Blackhawk named Randolph W. Townsend, Jr. Professor of History and American Studies

Ned Blackhawk's work bridges the fields of U.S. western history, early American history, and Native American studies. He joined the Yale faculty in 2009.
Ned Blackhawk
Ned Blackhawk

Ned Blackhawk, an expert on the history of indigenous people in North America, has been appointed the Randolph W. Townsend, Jr. Professor of History and American Studies, effective July 1. 

He is a member of the Faculty of Arts and Sciences in the Department of History and the American Studies program and an enrolled member of the Te-Moak Tribe of Western Shoshone Indians of Nevada. 

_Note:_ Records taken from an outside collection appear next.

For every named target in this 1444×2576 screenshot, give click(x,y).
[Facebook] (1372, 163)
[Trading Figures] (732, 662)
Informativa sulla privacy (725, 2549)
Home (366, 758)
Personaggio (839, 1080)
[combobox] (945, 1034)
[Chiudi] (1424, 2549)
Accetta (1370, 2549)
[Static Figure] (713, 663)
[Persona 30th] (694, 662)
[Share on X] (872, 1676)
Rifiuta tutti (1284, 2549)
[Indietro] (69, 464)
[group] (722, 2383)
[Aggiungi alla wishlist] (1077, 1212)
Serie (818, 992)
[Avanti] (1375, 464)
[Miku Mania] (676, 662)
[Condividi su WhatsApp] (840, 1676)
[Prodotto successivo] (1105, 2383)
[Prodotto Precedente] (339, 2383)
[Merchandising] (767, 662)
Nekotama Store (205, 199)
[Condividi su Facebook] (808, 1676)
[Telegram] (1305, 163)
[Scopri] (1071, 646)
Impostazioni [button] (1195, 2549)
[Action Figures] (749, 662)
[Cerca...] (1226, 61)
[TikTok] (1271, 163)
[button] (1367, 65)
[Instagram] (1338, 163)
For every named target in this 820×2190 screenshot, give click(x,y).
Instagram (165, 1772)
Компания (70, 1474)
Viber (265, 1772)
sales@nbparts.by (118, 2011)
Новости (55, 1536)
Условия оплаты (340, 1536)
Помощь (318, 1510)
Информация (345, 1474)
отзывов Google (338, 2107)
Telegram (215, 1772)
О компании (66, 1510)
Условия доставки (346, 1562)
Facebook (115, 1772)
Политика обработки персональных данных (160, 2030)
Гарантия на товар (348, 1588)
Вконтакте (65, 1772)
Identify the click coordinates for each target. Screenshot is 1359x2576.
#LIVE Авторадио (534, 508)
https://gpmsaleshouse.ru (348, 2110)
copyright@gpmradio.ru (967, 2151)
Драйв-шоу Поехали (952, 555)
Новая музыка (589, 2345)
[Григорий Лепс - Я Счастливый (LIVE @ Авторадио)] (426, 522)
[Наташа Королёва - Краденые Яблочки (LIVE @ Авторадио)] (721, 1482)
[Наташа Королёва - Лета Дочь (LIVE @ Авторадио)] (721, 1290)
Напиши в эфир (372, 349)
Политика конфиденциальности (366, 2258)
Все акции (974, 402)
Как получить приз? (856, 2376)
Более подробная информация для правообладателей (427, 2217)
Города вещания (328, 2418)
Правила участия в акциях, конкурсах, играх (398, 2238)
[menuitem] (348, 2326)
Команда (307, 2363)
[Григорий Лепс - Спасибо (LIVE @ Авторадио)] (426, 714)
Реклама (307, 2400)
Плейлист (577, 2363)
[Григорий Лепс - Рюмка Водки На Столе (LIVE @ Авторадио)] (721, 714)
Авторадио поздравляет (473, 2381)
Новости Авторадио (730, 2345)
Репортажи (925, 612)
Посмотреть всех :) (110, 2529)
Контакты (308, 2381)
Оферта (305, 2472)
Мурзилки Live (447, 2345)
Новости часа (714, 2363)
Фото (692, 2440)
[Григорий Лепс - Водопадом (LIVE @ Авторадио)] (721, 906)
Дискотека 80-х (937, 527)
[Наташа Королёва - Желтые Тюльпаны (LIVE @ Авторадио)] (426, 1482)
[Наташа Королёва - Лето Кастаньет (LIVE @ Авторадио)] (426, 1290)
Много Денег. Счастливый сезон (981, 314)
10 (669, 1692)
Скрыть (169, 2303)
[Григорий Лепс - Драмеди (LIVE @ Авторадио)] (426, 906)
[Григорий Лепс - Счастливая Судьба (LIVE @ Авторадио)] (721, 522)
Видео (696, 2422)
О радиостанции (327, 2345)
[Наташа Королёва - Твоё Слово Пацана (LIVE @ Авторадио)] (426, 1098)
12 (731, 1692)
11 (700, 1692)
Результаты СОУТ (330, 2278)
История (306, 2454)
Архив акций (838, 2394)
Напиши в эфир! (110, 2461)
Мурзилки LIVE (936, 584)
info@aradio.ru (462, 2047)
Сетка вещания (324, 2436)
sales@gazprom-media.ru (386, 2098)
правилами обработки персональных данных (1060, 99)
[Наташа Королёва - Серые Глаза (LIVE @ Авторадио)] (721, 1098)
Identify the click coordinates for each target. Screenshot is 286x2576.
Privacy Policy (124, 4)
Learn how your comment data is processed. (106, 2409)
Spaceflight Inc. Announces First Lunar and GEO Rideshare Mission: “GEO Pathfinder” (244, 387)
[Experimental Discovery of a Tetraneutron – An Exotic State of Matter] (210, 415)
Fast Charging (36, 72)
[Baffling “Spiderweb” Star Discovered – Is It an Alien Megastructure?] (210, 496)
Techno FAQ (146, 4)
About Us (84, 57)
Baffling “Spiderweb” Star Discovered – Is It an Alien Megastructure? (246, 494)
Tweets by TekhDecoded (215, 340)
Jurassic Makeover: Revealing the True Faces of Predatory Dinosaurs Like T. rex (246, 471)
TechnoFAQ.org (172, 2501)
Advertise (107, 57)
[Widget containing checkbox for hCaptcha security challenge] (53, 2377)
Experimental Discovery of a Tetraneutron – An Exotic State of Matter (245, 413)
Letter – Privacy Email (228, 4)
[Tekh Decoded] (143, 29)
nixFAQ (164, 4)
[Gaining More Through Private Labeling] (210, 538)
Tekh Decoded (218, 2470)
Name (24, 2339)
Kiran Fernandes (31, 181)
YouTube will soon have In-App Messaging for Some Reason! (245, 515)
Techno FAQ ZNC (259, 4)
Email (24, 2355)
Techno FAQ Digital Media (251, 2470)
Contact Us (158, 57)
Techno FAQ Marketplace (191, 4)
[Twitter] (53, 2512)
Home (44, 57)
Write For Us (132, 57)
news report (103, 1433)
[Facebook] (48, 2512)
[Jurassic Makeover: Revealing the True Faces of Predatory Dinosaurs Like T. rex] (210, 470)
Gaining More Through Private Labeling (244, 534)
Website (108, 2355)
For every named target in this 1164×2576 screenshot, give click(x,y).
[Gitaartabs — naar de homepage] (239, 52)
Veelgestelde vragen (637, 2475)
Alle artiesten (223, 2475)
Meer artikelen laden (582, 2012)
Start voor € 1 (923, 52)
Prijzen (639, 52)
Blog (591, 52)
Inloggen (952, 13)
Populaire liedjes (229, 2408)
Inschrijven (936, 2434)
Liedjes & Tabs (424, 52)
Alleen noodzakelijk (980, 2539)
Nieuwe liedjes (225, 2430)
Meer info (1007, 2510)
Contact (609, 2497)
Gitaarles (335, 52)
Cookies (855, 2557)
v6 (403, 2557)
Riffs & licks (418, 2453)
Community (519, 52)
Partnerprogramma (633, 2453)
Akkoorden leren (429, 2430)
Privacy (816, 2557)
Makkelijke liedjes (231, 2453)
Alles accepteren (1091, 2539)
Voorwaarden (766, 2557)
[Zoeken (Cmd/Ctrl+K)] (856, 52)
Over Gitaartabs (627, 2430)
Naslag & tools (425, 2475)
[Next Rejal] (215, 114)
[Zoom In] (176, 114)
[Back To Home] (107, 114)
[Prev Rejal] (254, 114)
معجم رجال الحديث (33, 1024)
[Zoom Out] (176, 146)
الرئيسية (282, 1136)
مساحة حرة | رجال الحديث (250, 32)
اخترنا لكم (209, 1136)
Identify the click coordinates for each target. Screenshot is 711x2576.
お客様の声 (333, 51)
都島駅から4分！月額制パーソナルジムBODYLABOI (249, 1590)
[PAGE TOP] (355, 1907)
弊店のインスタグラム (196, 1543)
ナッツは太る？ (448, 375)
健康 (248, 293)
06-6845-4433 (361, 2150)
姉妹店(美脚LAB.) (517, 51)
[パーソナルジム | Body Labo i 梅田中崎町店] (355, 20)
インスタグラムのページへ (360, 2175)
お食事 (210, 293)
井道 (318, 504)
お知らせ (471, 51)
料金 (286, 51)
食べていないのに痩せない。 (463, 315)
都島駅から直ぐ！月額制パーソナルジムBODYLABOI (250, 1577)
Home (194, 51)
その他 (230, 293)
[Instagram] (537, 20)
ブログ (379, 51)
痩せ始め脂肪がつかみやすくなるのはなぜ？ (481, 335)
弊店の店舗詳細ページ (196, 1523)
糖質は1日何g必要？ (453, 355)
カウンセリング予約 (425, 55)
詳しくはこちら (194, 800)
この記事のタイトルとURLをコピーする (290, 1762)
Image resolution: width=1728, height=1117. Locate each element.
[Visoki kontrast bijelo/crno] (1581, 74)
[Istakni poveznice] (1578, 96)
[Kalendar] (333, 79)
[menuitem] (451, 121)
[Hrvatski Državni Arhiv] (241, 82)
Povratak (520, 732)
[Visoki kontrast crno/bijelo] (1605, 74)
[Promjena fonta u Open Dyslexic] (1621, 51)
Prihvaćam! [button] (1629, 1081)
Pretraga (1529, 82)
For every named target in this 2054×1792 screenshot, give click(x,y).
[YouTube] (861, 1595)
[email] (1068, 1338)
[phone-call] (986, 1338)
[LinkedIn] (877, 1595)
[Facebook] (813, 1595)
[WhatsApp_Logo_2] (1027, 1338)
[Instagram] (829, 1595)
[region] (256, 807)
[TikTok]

Blackhawk joined the Yale faculty in 2009 after holding faculty positions at the University of Wisconsin, Madison. His work bridges the fields of U.S. western history, early American history, and Native American studies. In 2010, he received the Book of the Decade award from the Native American and Indigenous Studies Association for “Violence Over the Land: Indians and Empires in the Early American West,” which recognized this work as one of the 10 most influential books in Native American and Indigenous Studies in the first decade of the 21st century. “Violence Over the Land” recounts the central role of Great Basin Indians in the history of the American West, illuminating the impacts of colonial expansion and the struggle of Native communities. In addition to the Book of the Decade Award, “Violence Over the Land” was awarded prizes by the American Studies Association, the Western History Association, the Clements Center for Southwest Studies, the American Society for Ethnohistory, and the Organization of American Historians. 

Building on this achievement, Blackhawk has recently completed the interpretive synthesis, “The Rediscovery of America: American Indians and the Unmaking of U.S. History,” scheduled for publication by Yale University Press in 2022. He has also co-edited two anthologies and written a series of state of the field essays, including the first commissioned essay by the American Historical Association on American Indian historiography. He has also published numerous articles, review essays, and anthology chapters, while writing for art exhibitions at the National Museum of the American Indian, the Metropolitan Museum of Art, and the Yale University Art Gallery. He is the founding series editor of the Yale University Press Henry Roe Cloud Series on American Indians and Modernity.

In addition to his influential scholarship, Blackhawk has organized and/or taught symposia for the American Academy of Arts and Sciences; the National Endowment for the Humanities Summer Institute; and the Gilder Lehrman Institute of American History. He has also served as an advisory board member for New York Historical Society and a member of the Native American Advisory Board for the American Wing of the Metropolitan Museum of Art.

At Yale, his courses have introduced countless students to American Indian history. He has worked closely with the new Native American Cultural Center, which opened during his tenure in 2013. He plays an active role in fostering community as the faculty coordinator for a series of programs, including the Yale Indigenous Performing Arts Program (YIPAP), the Yale Group for the Study of Native America (YGSNA), the Native American Language Project, and the recently established NYU-Yale American Indian Sovereignty Project, a multi-year collaboration between New York University School of Law and Yale’s Faculty of Arts and Sciences designed to foster research in support of the sovereignty of Native nations.

He has served Yale in other crucial capacities, including as a member of the Steering Committee for the Program in Ethnicity, Race, and Migration and as a member for terms on the Humanities Division Tenure and Appointments Committee.

In addition to serving on the program committees of various professional associations and on the editorial boards of American Quarterly and Ethnohistory, he has led the establishment of two fellowships, one for American Indian students to attend the Western History Association’s annual conference and another, named after Henry Roe Cloud, for doctoral students working on American Indian Studies dissertations at Yale.

A graduate of McGill University, he earned his master’s degree from UCLA, and his Ph.D. at the University of Washington.